Para esclarecer a importância do resultado, Aguado descreve os qubits topológicos como “caixas-fortes para informações quânticas”. Em vez de manter os dados em um local fixo, esses qubits espalham informações através de dois estados quânticos interligados chamados modos zero de Majorana. Como os dados são distribuídos dessa forma, recebem uma proteção natural.

Essa estrutura torna os qubits topológicos especialmente atraentes para a computação quântica. “Eles são inerentemente robustos contra ruídos locais que produzem decoerência, já que, para corromper a informação, uma falha teria que afetar o sistema como um todo”, explica Aguado. No entanto, essa mesma característica protetora representou um grande desafio para os pesquisadores. Como ele observa, “essa mesma virtude havia se tornado o seu calcanhar de Aquiles experimental: como ‘ler’ ou ‘detectar’ uma propriedade que não reside em nenhum ponto específico?”

Construindo a Cadeia Mínima de Kitaev

Para superar esse obstáculo, a equipe projetou uma nanostrutura modular montada a partir de pequenos componentes, semelhante a montar com blocos de Lego. Este dispositivo, chamado cadeia mínima de Kitaev, consiste em dois pontos quânticos semicondutores conectados por um supercondutor.

Aguado explica que essa abordagem permite aos pesquisadores construir o sistema do zero. “Em vez de atuar de forma cega sobre uma combinação de materiais, como em experimentos anteriores, nós o criamos de baixo para cima e conseguimos gerar modos de Majorana de maneira controlada, que é, de fato, a ideia principal do nosso projeto QuKit.” Esse design cuidadoso dá aos cientistas controle direto sobre a formação dos modos de Majorana.

Medida em Tempo Real da Paridade de Majorana

Após montar a cadeia mínima de Kitaev, a equipe aplicou a sonda de Capacitância Quântica. Pela primeira vez, foram capazes de determinar em tempo real e com uma única medição se o estado quântico combinado formado pelos dois modos de Majorana era par ou ímpar. Em termos práticos, isso revela se o qubit está em um estado preenchido ou vazio, o que define como ele armazena informações.

“O experimento confirma elegantemente o princípio de proteção: enquanto as medições de carga local não conseguem observar essa informação, a sonda global a revela claramente”, afirma Gorm Steffensen, pesquisador do ICMM CSIC que também participou do estudo.

Os pesquisadores também detectaram “saltos de paridade aleatórios”, outro resultado significativo do experimento. Ao analisar esses eventos, mediram “coerência de paridade superior a um milissegundo”, uma duração considerada altamente promissora para operações futuras envolvendo qubits topológicos baseados em modos de Majorana.

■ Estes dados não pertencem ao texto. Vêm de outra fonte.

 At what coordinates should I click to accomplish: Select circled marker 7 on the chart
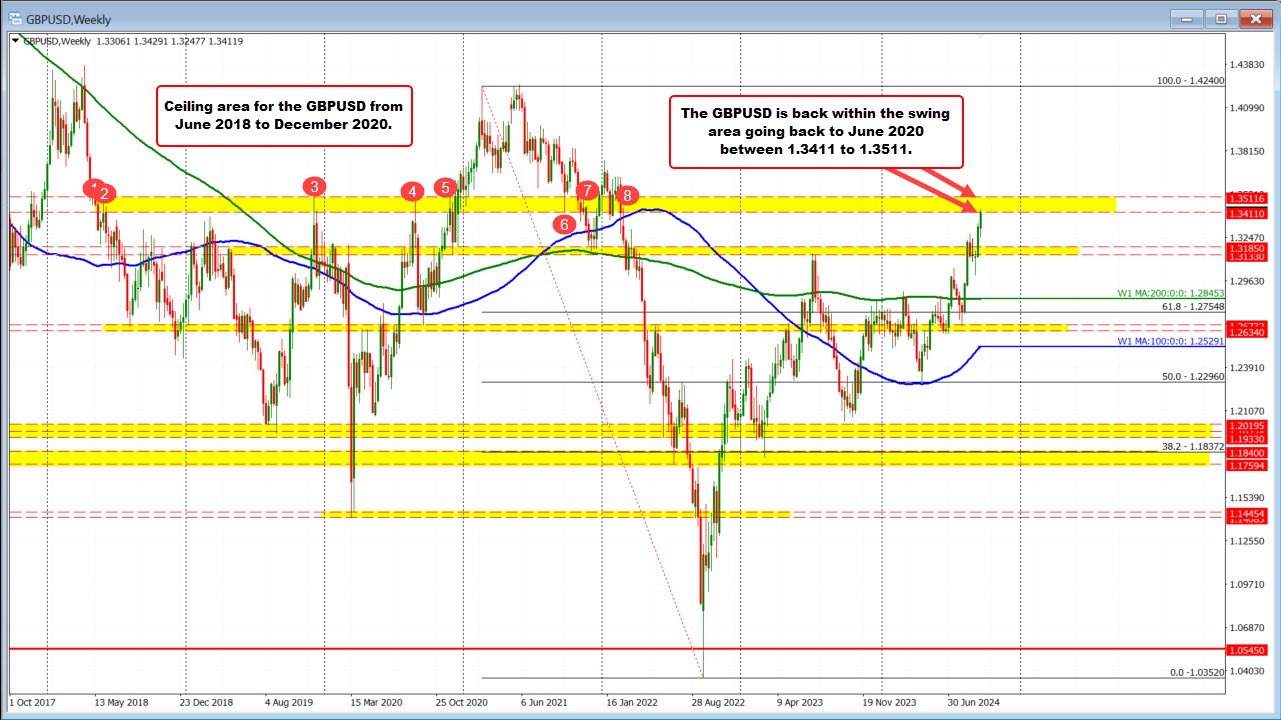pyautogui.click(x=587, y=188)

Colaboração entre Delft e ICMM CSIC

O estudo reúne uma plataforma experimental inovadora desenvolvida principalmente na Universidade de Tecnologia de Delft e trabalho teórico realizado no ICMM CSIC. Os autores enfatizam que a contribuição teórica foi “crucial para entender este experimento altamente sofisticado”, destacando o esforço conjunto por trás deste avanço na computação quântica.